Short exercise: Rewrite every row below, substituting "Where do I click to" for each occurrence of "Where should I click to" and leaving all other text unchanged.

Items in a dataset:
■ ■ ■ ■ ■ ■ ■
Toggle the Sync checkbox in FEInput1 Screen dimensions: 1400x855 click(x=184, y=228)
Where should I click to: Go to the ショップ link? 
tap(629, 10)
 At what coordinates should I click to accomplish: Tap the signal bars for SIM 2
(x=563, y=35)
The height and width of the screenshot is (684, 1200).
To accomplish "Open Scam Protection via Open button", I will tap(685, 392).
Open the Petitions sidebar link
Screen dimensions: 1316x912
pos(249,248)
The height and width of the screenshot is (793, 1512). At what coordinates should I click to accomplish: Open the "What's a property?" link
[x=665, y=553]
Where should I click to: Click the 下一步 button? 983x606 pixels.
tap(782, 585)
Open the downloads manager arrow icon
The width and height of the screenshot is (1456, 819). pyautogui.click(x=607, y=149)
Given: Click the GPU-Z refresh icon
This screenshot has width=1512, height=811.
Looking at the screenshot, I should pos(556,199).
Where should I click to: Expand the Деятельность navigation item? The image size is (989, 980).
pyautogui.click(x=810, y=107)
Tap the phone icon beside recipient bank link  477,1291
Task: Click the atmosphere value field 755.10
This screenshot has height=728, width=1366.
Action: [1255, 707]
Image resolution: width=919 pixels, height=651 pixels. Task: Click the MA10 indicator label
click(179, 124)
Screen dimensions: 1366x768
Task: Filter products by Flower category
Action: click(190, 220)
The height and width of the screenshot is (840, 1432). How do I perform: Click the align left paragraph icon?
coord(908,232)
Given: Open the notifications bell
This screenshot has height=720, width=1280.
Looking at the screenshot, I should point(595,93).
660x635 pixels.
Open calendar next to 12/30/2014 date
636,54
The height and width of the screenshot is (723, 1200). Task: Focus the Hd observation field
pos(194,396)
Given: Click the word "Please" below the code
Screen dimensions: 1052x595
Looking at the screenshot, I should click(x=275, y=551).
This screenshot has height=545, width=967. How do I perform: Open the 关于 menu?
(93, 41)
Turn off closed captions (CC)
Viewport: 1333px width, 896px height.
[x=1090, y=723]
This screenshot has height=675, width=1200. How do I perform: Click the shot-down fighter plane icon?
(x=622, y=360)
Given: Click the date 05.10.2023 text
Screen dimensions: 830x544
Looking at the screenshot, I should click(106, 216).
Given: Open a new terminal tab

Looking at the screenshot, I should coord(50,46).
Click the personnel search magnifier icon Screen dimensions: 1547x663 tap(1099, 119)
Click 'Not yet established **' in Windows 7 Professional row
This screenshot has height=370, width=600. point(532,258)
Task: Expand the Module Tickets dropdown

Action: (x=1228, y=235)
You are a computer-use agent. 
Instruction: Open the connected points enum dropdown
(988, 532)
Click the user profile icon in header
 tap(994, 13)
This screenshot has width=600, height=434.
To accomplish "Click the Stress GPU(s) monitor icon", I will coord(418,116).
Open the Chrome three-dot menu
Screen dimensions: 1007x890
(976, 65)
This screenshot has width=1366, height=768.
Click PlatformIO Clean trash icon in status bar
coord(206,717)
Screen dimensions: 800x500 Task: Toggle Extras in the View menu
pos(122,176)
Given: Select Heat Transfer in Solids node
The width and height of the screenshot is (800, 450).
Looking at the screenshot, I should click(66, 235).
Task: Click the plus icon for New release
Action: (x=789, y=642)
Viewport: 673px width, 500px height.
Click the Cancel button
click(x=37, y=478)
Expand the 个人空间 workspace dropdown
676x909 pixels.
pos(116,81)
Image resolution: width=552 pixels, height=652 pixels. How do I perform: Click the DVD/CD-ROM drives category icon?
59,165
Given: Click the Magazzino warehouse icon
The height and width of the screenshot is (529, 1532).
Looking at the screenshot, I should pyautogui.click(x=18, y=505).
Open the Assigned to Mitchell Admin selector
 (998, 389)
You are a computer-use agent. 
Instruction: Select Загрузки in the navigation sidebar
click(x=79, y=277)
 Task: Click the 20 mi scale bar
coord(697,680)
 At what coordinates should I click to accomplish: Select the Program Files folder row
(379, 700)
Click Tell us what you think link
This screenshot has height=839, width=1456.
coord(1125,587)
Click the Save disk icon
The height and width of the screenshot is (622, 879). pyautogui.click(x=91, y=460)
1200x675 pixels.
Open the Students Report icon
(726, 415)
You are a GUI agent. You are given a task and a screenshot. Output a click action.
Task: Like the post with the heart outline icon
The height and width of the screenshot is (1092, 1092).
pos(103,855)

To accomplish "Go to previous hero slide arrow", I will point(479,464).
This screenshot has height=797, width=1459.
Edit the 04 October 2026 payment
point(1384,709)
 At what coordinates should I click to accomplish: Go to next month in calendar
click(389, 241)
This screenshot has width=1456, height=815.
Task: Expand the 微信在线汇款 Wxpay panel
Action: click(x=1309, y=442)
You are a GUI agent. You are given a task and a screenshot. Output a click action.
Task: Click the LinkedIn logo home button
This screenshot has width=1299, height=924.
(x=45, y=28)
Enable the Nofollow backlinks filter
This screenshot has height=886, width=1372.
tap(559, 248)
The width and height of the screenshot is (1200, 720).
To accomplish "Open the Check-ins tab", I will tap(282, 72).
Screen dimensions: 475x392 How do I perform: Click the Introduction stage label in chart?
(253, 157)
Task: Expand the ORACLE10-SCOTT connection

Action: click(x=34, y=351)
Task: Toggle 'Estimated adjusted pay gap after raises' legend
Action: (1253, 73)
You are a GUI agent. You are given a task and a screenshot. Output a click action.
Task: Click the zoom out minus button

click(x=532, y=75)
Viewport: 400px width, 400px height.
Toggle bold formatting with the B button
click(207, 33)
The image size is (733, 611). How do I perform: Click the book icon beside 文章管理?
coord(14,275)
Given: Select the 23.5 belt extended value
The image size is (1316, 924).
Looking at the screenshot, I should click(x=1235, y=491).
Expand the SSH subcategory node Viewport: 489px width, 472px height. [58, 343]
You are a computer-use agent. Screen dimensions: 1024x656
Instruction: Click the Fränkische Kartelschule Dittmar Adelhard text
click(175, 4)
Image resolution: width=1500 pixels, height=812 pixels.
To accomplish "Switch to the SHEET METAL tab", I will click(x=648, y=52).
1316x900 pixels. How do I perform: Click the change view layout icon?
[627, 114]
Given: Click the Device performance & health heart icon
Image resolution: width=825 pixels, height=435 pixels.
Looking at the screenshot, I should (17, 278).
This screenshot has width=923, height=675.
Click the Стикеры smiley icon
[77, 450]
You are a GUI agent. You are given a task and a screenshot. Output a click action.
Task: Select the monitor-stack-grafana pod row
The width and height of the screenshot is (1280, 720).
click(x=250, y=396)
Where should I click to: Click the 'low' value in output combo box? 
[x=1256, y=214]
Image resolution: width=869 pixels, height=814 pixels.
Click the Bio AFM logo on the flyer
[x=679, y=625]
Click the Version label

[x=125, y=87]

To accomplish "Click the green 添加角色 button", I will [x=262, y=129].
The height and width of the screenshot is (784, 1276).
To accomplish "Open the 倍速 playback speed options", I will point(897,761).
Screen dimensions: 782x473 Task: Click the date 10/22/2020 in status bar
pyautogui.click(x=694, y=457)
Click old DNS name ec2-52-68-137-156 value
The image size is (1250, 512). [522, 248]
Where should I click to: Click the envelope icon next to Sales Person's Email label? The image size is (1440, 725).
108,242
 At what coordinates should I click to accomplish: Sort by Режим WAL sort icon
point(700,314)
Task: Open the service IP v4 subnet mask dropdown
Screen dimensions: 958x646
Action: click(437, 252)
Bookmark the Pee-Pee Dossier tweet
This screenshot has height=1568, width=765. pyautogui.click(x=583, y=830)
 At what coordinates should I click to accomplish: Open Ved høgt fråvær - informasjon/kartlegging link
■ ■ ■ ■ ■ ■ ■
Answer in full:
Toggle the Sync checkbox in FEInput1 Screen dimensions: 1400x855 click(x=184, y=228)
Where do I click to: Go to the ショップ link? 
tap(629, 10)
 At what coordinates should I click to accomplish: Tap the signal bars for SIM 2
(x=563, y=35)
The height and width of the screenshot is (684, 1200).
To accomplish "Open Scam Protection via Open button", I will tap(685, 392).
Open the Petitions sidebar link
Screen dimensions: 1316x912
pos(249,248)
The height and width of the screenshot is (793, 1512). At what coordinates should I click to accomplish: Open the "What's a property?" link
[x=665, y=553]
Where do I click to: Click the 下一步 button? 983x606 pixels.
tap(782, 585)
Open the downloads manager arrow icon
The width and height of the screenshot is (1456, 819). pyautogui.click(x=607, y=149)
Given: Click the GPU-Z refresh icon
This screenshot has width=1512, height=811.
Looking at the screenshot, I should pos(556,199).
Where do I click to: Expand the Деятельность navigation item? The image size is (989, 980).
pyautogui.click(x=810, y=107)
Tap the phone icon beside recipient bank link  477,1291
Task: Click the atmosphere value field 755.10
This screenshot has height=728, width=1366.
Action: [1255, 707]
Image resolution: width=919 pixels, height=651 pixels. Task: Click the MA10 indicator label
click(179, 124)
Screen dimensions: 1366x768
Task: Filter products by Flower category
Action: click(190, 220)
The height and width of the screenshot is (840, 1432). How do I perform: Click the align left paragraph icon?
coord(908,232)
Given: Open the notifications bell
This screenshot has height=720, width=1280.
Looking at the screenshot, I should point(595,93).
660x635 pixels.
Open calendar next to 12/30/2014 date
636,54
The height and width of the screenshot is (723, 1200). Task: Focus the Hd observation field
pos(194,396)
Given: Click the word "Please" below the code
Screen dimensions: 1052x595
Looking at the screenshot, I should click(x=275, y=551).
This screenshot has height=545, width=967. How do I perform: Open the 关于 menu?
(93, 41)
Turn off closed captions (CC)
Viewport: 1333px width, 896px height.
[x=1090, y=723]
This screenshot has height=675, width=1200. How do I perform: Click the shot-down fighter plane icon?
(x=622, y=360)
Given: Click the date 05.10.2023 text
Screen dimensions: 830x544
Looking at the screenshot, I should click(106, 216).
Given: Open a new terminal tab

Looking at the screenshot, I should coord(50,46).
Click the personnel search magnifier icon Screen dimensions: 1547x663 tap(1099, 119)
Click 'Not yet established **' in Windows 7 Professional row
This screenshot has height=370, width=600. point(532,258)
Task: Expand the Module Tickets dropdown

Action: (x=1228, y=235)
You are a computer-use agent. 
Instruction: Open the connected points enum dropdown
(988, 532)
Click the user profile icon in header
 tap(994, 13)
This screenshot has width=600, height=434.
To accomplish "Click the Stress GPU(s) monitor icon", I will coord(418,116).
Open the Chrome three-dot menu
Screen dimensions: 1007x890
(976, 65)
This screenshot has width=1366, height=768.
Click PlatformIO Clean trash icon in status bar
coord(206,717)
Screen dimensions: 800x500 Task: Toggle Extras in the View menu
pos(122,176)
Given: Select Heat Transfer in Solids node
The width and height of the screenshot is (800, 450).
Looking at the screenshot, I should click(66, 235).
Task: Click the plus icon for New release
Action: (x=789, y=642)
Viewport: 673px width, 500px height.
Click the Cancel button
click(x=37, y=478)
Expand the 个人空间 workspace dropdown
676x909 pixels.
pos(116,81)
Image resolution: width=552 pixels, height=652 pixels. How do I perform: Click the DVD/CD-ROM drives category icon?
59,165
Given: Click the Magazzino warehouse icon
The height and width of the screenshot is (529, 1532).
Looking at the screenshot, I should pyautogui.click(x=18, y=505).
Open the Assigned to Mitchell Admin selector
 (998, 389)
You are a computer-use agent. 
Instruction: Select Загрузки in the navigation sidebar
click(x=79, y=277)
 Task: Click the 20 mi scale bar
coord(697,680)
 At what coordinates should I click to accomplish: Select the Program Files folder row
(379, 700)
Click Tell us what you think link
This screenshot has height=839, width=1456.
coord(1125,587)
Click the Save disk icon
The height and width of the screenshot is (622, 879). pyautogui.click(x=91, y=460)
1200x675 pixels.
Open the Students Report icon
(726, 415)
You are a GUI agent. You are given a task and a screenshot. Output a click action.
Task: Like the post with the heart outline icon
The height and width of the screenshot is (1092, 1092).
pos(103,855)

To accomplish "Go to previous hero slide arrow", I will point(479,464).
This screenshot has height=797, width=1459.
Edit the 04 October 2026 payment
point(1384,709)
 At what coordinates should I click to accomplish: Go to next month in calendar
click(389, 241)
This screenshot has width=1456, height=815.
Task: Expand the 微信在线汇款 Wxpay panel
Action: click(x=1309, y=442)
You are a GUI agent. You are given a task and a screenshot. Output a click action.
Task: Click the LinkedIn logo home button
This screenshot has width=1299, height=924.
(x=45, y=28)
Enable the Nofollow backlinks filter
This screenshot has height=886, width=1372.
tap(559, 248)
The width and height of the screenshot is (1200, 720).
To accomplish "Open the Check-ins tab", I will tap(282, 72).
Screen dimensions: 475x392 How do I perform: Click the Introduction stage label in chart?
(253, 157)
Task: Expand the ORACLE10-SCOTT connection

Action: click(x=34, y=351)
Task: Toggle 'Estimated adjusted pay gap after raises' legend
Action: (1253, 73)
You are a GUI agent. You are given a task and a screenshot. Output a click action.
Task: Click the zoom out minus button

click(x=532, y=75)
Viewport: 400px width, 400px height.
Toggle bold formatting with the B button
click(207, 33)
The image size is (733, 611). How do I perform: Click the book icon beside 文章管理?
coord(14,275)
Given: Select the 23.5 belt extended value
The image size is (1316, 924).
Looking at the screenshot, I should click(x=1235, y=491).
Expand the SSH subcategory node Viewport: 489px width, 472px height. [58, 343]
You are a computer-use agent. Screen dimensions: 1024x656
Instruction: Click the Fränkische Kartelschule Dittmar Adelhard text
click(175, 4)
Image resolution: width=1500 pixels, height=812 pixels.
To accomplish "Switch to the SHEET METAL tab", I will click(x=648, y=52).
1316x900 pixels. How do I perform: Click the change view layout icon?
[627, 114]
Given: Click the Device performance & health heart icon
Image resolution: width=825 pixels, height=435 pixels.
Looking at the screenshot, I should (17, 278).
This screenshot has width=923, height=675.
Click the Стикеры smiley icon
[77, 450]
You are a GUI agent. You are given a task and a screenshot. Output a click action.
Task: Select the monitor-stack-grafana pod row
The width and height of the screenshot is (1280, 720).
click(x=250, y=396)
Where do I click to: Click the 'low' value in output combo box? 
[x=1256, y=214]
Image resolution: width=869 pixels, height=814 pixels.
Click the Bio AFM logo on the flyer
[x=679, y=625]
Click the Version label

[x=125, y=87]

To accomplish "Click the green 添加角色 button", I will [x=262, y=129].
The height and width of the screenshot is (784, 1276).
To accomplish "Open the 倍速 playback speed options", I will point(897,761).
Screen dimensions: 782x473 Task: Click the date 10/22/2020 in status bar
pyautogui.click(x=694, y=457)
Click old DNS name ec2-52-68-137-156 value
The image size is (1250, 512). [522, 248]
Where do I click to: Click the envelope icon next to Sales Person's Email label? The image size is (1440, 725).
108,242
 At what coordinates should I click to accomplish: Sort by Режим WAL sort icon
point(700,314)
Task: Open the service IP v4 subnet mask dropdown
Screen dimensions: 958x646
Action: click(437, 252)
Bookmark the Pee-Pee Dossier tweet
This screenshot has height=1568, width=765. pyautogui.click(x=583, y=830)
 At what coordinates should I click to accomplish: Open Ved høgt fråvær - informasjon/kartlegging link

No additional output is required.